- _PROBLEM_
From the line that contains "Image resolution: width=383" through the closing line of the entries, write out each line exactly; pictures stay out.

- _Data entries_

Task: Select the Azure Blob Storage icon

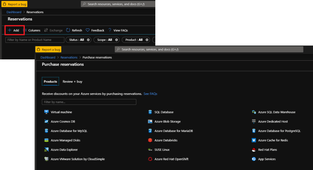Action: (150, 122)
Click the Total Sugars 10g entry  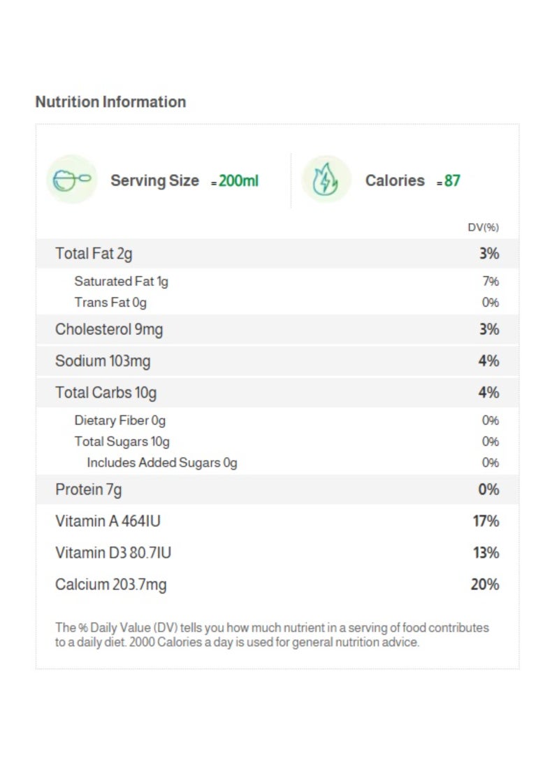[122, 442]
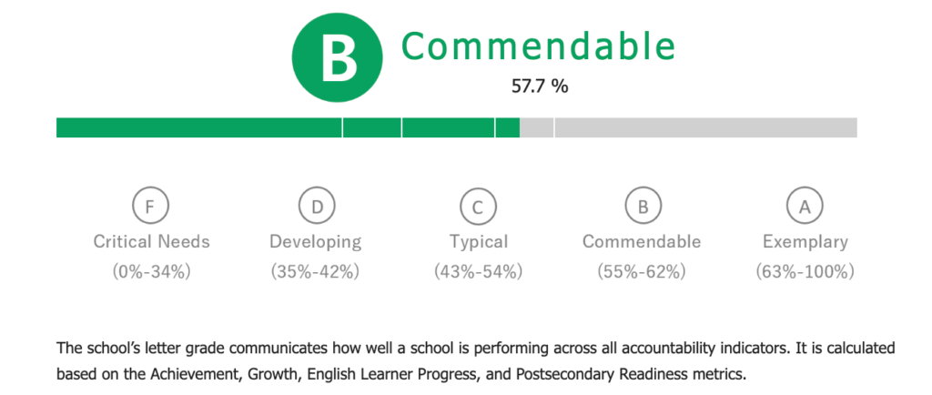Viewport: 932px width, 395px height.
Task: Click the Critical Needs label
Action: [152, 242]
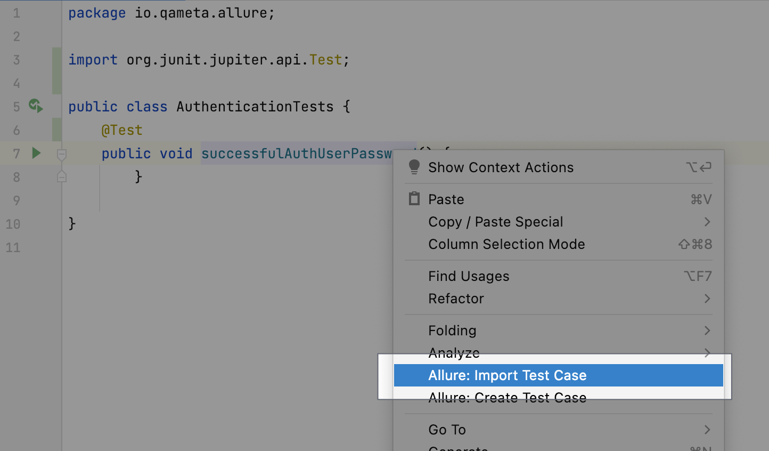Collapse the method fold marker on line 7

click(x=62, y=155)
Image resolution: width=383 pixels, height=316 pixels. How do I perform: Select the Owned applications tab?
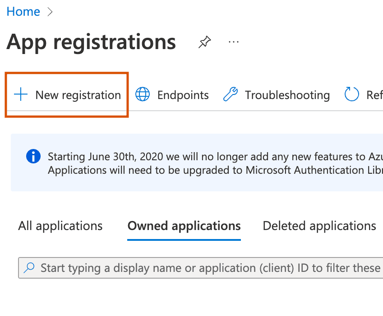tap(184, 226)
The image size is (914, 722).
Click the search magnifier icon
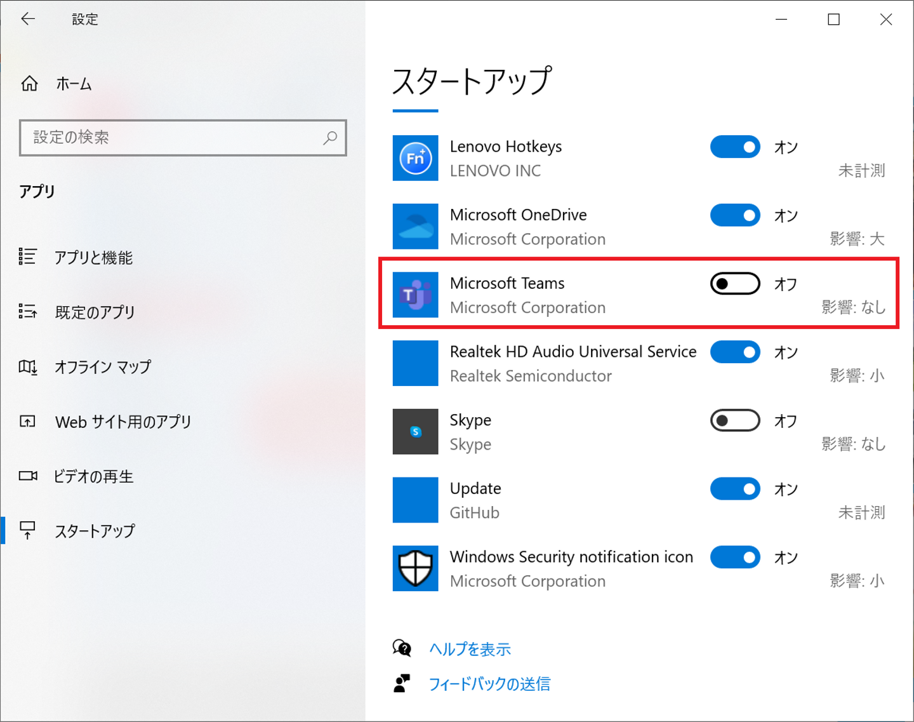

- _COMPLETED EXERCISE_
Image resolution: width=383 pixels, height=316 pixels. How do I perform: Select the Owned applications tab?
tap(184, 226)
The image size is (914, 722).
Click the search magnifier icon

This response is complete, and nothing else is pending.